Firstly, locate the cluster definitions page from dropdown menu at the top of the application.
The following steps detailed in this documentation require you to at least have BI Developer application role permissions.
Cluster Definitions have various types which determine what tasks they can be used in and what options can be configured for them.
Cluster Definition Type | Description | Used by |
---|---|---|
Databricks Cluster (Azure) | Spin up Apache Spark clusters on-the-fly using Azure based Virtual Machine configurations. | Databricks, Spark SQL Statement |
Azure Batch Pool | Creates an Azure Batch Pool. | Azure Batch Task |
Azure Batch Container Pool | Creates an Azure Batch Container Pool. | Azure Batch Task |
The next page in the form will prompt you to configure the various specs and software that is used in the cluster.

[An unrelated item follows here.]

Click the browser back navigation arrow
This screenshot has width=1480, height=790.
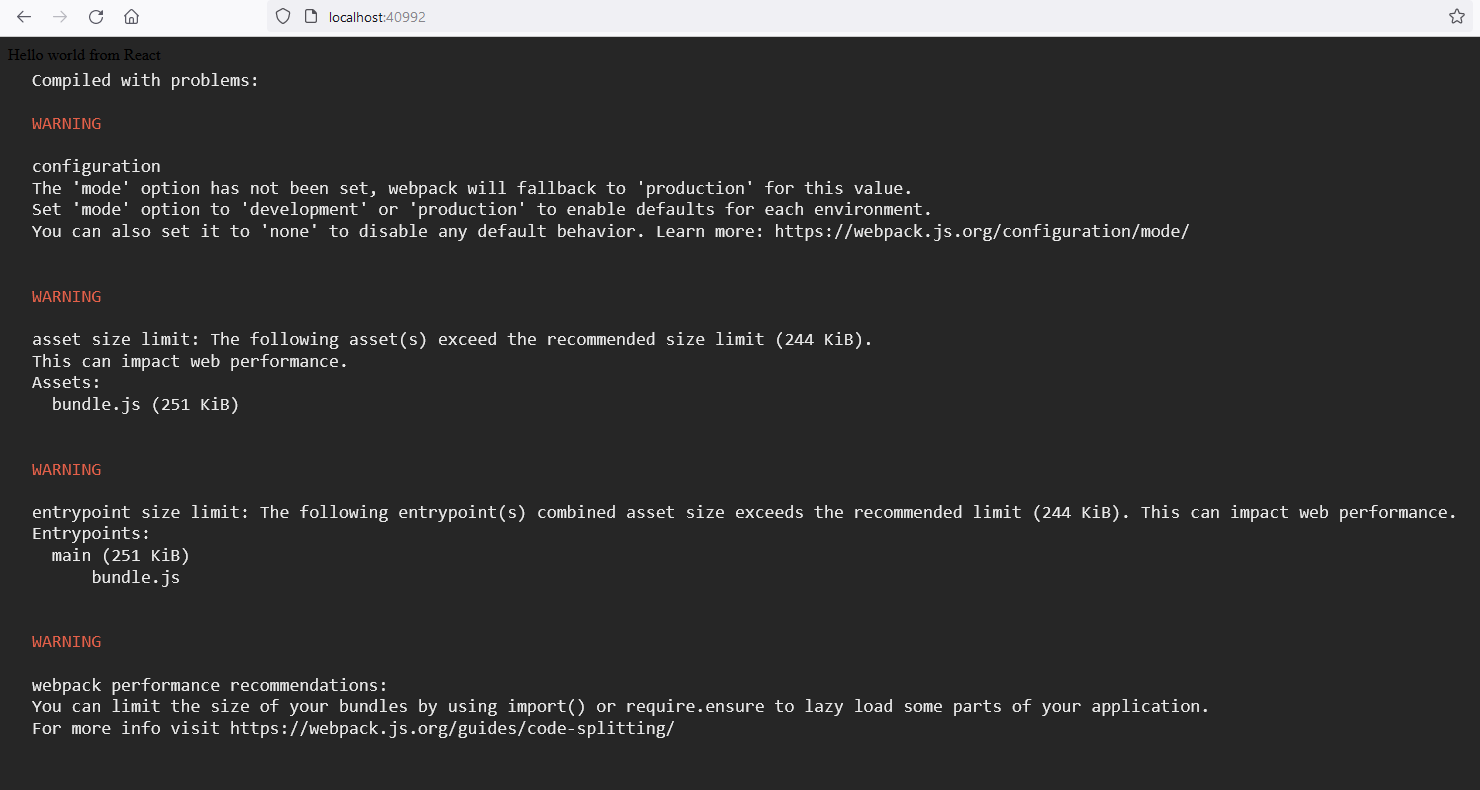click(x=24, y=16)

If you need a refresher on what makes up a Cluster Definition read Cluster Definition Concepts.
There are no validation steps required for Cluster Definitions, this is because all information is populated based on the type and is verified against the cloud provider.

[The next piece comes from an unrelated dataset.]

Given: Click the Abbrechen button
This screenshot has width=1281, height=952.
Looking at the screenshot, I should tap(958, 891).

There are three different cluster types.
You can create an Azure Batch Pool or Azure Batch Container Pool. For both cluster types you will also need to choose the Region and the Connection.
Choose from the dropdown list of regions. (Your chosen region may affect the available OS Configurations you can choose on the next page.)
Your chosen region must be the same as your Azure Batch account region.
Choose a connection in the next dropdown. These are available connections to Azure Batch.
Select an OS Configuration. You can choose to filter the OS Configuration dropdown by not displaying unverified OS Configurations or those that are expired or will soon expire. Your previously selected region may affect the OS Configurations that are available.
The available OS Configuration options in the dropdown list will differ depending on those selections. (The following image does not contain OS Configurations that are unverified or will soon expire.)
Choose an Azure Virtual Machine Type. The VMs available will change depending on your chosen hosting Region and capabilities.
Then choose the number of Minimum Workers for this cluster definition. This is the minimum number of processes used to run tasks.
You can also choose the number of Maximum Workers. You can leave this field blank and not specify a maximum number of workers. If specified, the cluster will automatically scale based on the workload.
Providing a number of Maximum Workers may result in higher running costs.
You can then submit this cluster definition to save, and it will be ready to use.